Why This Research Matters
Many real tasks involve counting or controlled lengths, like making summaries a fixed size, listing steps in order, or tallying items in receipts and inventories. This strategy offers an immediate, low-cost way to improve reliability: just change the prompt, no retraining needed. It also gives a window into the model’s internals—showing where numbers live and how they move—which helps build trust. The same pattern can help with other overloaded tasks that fail when done in one shot but succeed when broken into steps. Better reliability in simple counting can ripple out to better planning, checking, and auditing in everyday AI uses. Ultimately, it nudges models toward clearer, more faithful reasoning we can inspect and verify.
Detailed Explanation
Tap terms for definitions01Background & Problem Definition
You know how when you try to count a giant pile of LEGO bricks, it’s easy to lose track unless you group them into small stacks? Before this research, large language models (LLMs) were a bit like kids trying to count an entire heap at once—they’d start strong, but once the pile got big, they’d stumble.
🍞 Top Bread (Hook): Imagine your brain has two modes: quick guesses and careful steps. LLMs often use the quick mode for counting. 🥬 The Concept (Transformers): What it is: A transformer is the brain design most modern LLMs use to read and write language. How it works: 1) Split text into tokens; 2) Layers of “attention” let each token look at important neighbors; 3) Layers stack to build understanding; 4) The model predicts the next token. Why it matters: Without transformers, the model couldn’t track patterns across long text. 🍞 Anchor: Reading “apple, apple, apple” works because transformers pass along patterns like “we’ve seen another apple.”
🍞 Hook: You know how you look at the teacher when they say the important part? That’s attention. 🥬 The Concept (Attention Mechanism): What it is: Attention tells the model which tokens to focus on right now. How it works: 1) Each token asks, “Who matters to me?”; 2) It gives higher scores to helpful tokens; 3) It blends information mostly from high-scoring tokens. Why it matters: Without attention, the model treats all words equally and gets confused. 🍞 Anchor: When answering “What’s the capital of France?”, attention locks onto “capital” and “France,” not “What’s the.”
🍞 Hook: Think of counting beads by moving one bead at a time on a string. 🥬 The Concept (Counting Mechanism in LLMs): What it is: LLMs build a hidden count little by little across layers.
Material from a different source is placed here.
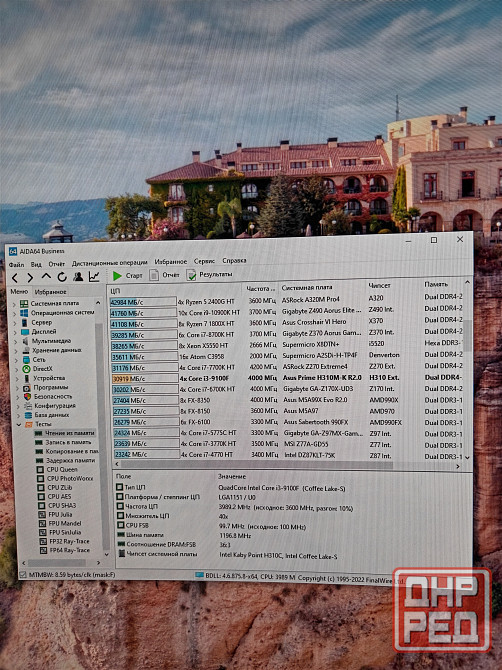Collapse the Тесты tree node
Screen dimensions: 502x670
tap(19, 425)
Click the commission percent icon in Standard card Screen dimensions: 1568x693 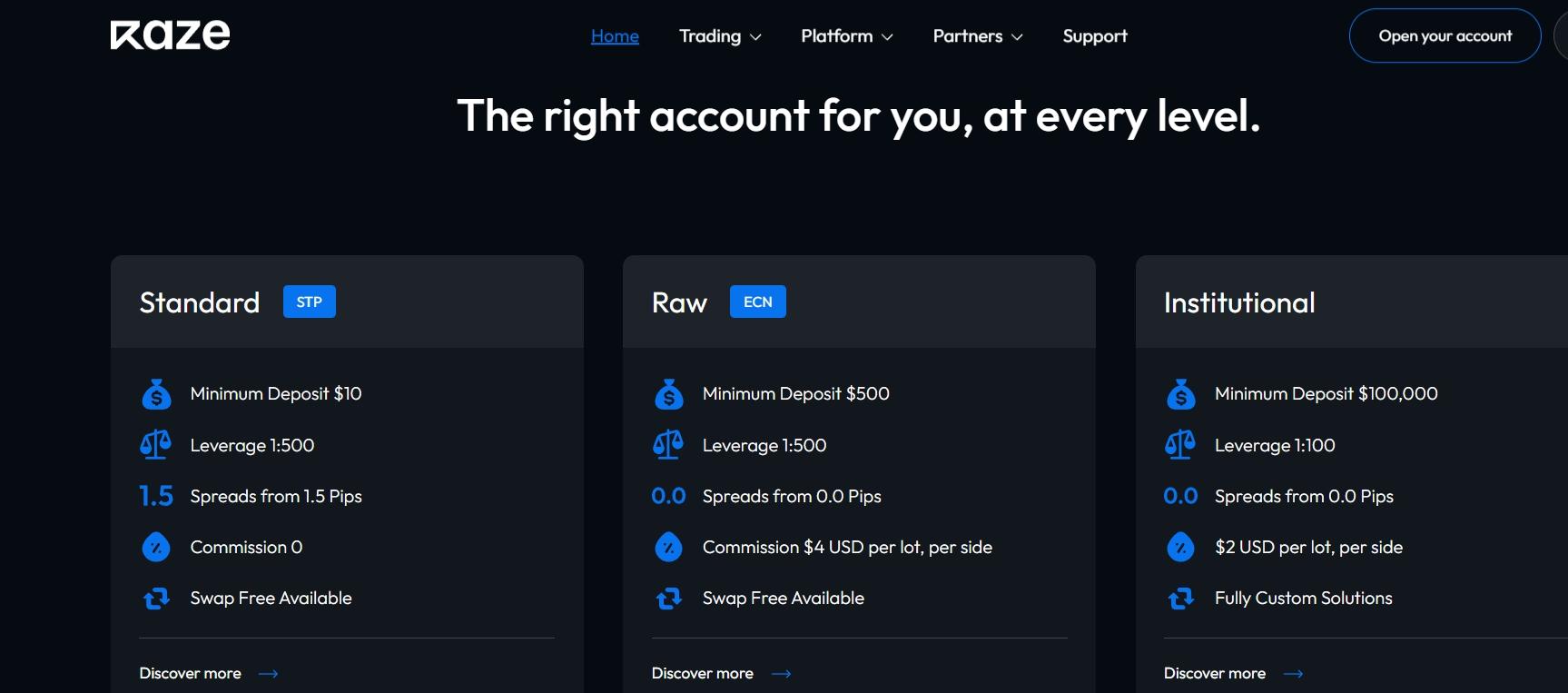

How it works: 1) See an item token; 2) Update a tiny “counter” signal; 3) Repeat for each item; 4) After enough layers, the model guesses the number. Why it matters: Because the counter grows across layers, if the list is longer than what the depth can handle, precision collapses. 🍞 Anchor: Models count small lists (like 5–10) well, but for bigger ones (30+), answers start drifting.
🍞 Hook: You know how you can quickly say “there are some” (fast), or carefully tally “1, 2, 3…” (slow)? 🥬 The Concept (System-1 vs System-2): What it is: System-1 is fast and automatic; System-2 is careful and step-by-step. How it works: 1) System-1 gives speedy guesses; 2) System-2 breaks the problem into clear steps; 3) It checks and sums; 4) It writes down intermediate results. Why it matters: Counting long lists needs System-2, because fast guesses run out of accuracy. 🍞 Anchor: If you split 90 marbles into piles of 10, count each pile, then add them, you make fewer mistakes than trying to count 90 in one breath.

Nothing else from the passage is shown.